Imam al-Mawardiy, salah seorang Ahli Fiqih Madzhab Syafi’i yang amat masyhur dan memiliki banyak karya menceritakan kisah dirinya, “Suatu hari, aku masuk masjid, lalu aku mengingat-ingat betapa luas ilmu yang telah dianugerahkan oleh Allah kepadaku, lantas aku berkata pada diriku sendiri, ‘Apakah ada masalah-masalah di dalam fiqih yang tidak bisa aku jawab?.’ Kemudian aku masuk masjid dengan membawa sebagian sifat Ghurur (Membangga-banggakan diri sendiri). Tatkala aku duduk di hadapan para muridku, tiba-tiba datang seorang wanita tua renta bersama anak perempuannya, dia menghadap sembari berkata, ‘Wahai tuan guru, anak ini mengalami haidl dan kebiasaannya begini dan begini, maka berilah fatwa kepada kami, semoga Allah merahmatimu.’”
Al-Mawardiy melanjutkan, “Ternyata yang ditanyakan itu adalah masalah yang amat sepele sekali dari permasalahan haidl namun diriku sama sekali tidak bisa menjawabnya. Dan saking linglung dan tidak menentunya, sampai-sampai murid-muridku tercengang-cengang sehingga merekapun tidak dapat menjawabnya. Sementara nenek itu masih menunggu jawaban dariku namun aku tetap tidak bisa memberikan jawaban. Tatkala dia ingin keluar dari masjid, tiba-tiba berpapasan dengan salah seorang murid pemula, lantas dia bertanya kepada murid ini, ‘Semoga Allah merahmatimu, bagaimana pendapatmu mengenai seorang wanita yang mengalami haidl dan kebiasaannya begini dan begini?’ Lalu murid pemula ini dapat memberikan jawaban kepadanya dengan benar, sehingga nenek itu menyeletuk, ‘Kamu lebih baik dari orang yang duduk di sana itu!.”

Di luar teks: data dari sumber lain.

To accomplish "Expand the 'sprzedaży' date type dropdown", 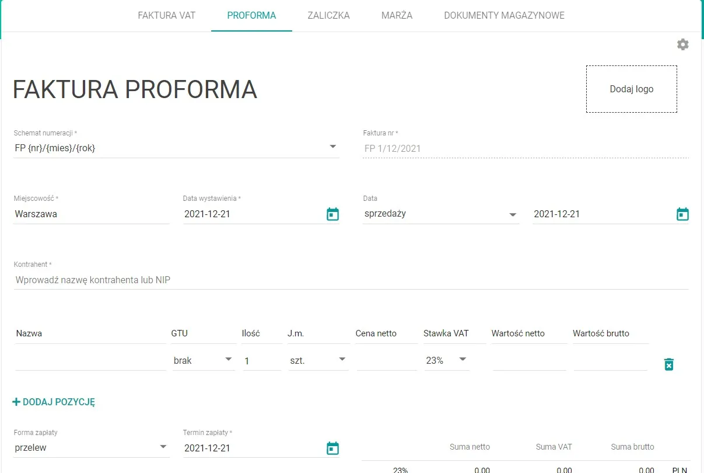I will [x=513, y=214].
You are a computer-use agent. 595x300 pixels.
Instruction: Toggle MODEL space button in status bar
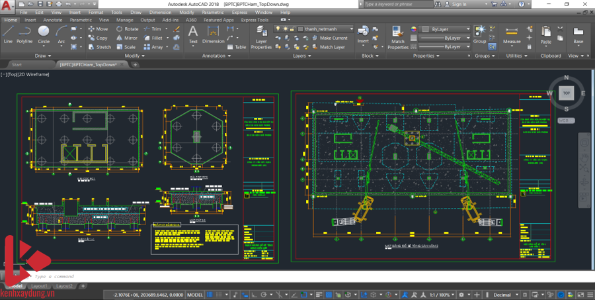pos(195,295)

Al-Mawardiy menuturkan lagi, “Akhirnya, tahulah aku bahwa Allah telah menghinakan diriku karena aku hanya bergantung kepada diriku sendiri dengan membangga-banggakannya.”
Kisah lainnya yang mirip adalah sebagaimana penuturan salah seorang pemuda yang shalih, berikut ini.
“Suatu hari aku mengikuti ujian dan aku yakin sekali bahwa materi-materi yang akan diujikan itu sudah aku kuasai dengan baik sehingga sifat Ghurûr menggelayuti diriku. Sebelum lembaran soal ujian datang, aku berkata pada diriku, ‘Soal apa sih yang ada di dalam kurikulum ini yang tidak bisa aku jawab?’ Tatkala lembaran soal sudah berada di tanganku, ternyata aku merasa tidak satupun yang aku bisa. Akhirnya, jidatku dan seluruh tubuhku bersimbah keringat akibat adanya perasaan khawatir dan cemas. Hal itu berlangsung selama kurang lebih seperempat jam. Akhirnya aku tersadar bahwa barusan tadi sifat Ghurûr telah menggelayuti diriku dan aku telah bergantung kepada kekuatan diriku sendiri. Lalu secepatnya aku beristighfar atas hal itu dan bertaubat kepada Allah dari penyakit hati tersebut. Tak berapa lama dari itu, dari waktu yang tersisa, tiba-tiba menyelinap perasaan lega dan akhirnya Allah membukakan kembali pintu kemudahan sehingga aku dapat menjawab soal-soal ujian dengan mudah.”
[SUMBER: Qashash Wa Mawâqif Dzât ‘Ibar disusun oleh ‘Âdil bin Muhammad Ali’Abdul ‘Âly [h.7-8] sebagaimana yang dinukilnya dari Kisah dalam ceramah berjudul Dâ` al-Ghurûr [Penyakit Ghurûr] oleh Syaikh. Muhammad bin al-Mukhtâr asy-Syinqîthiy].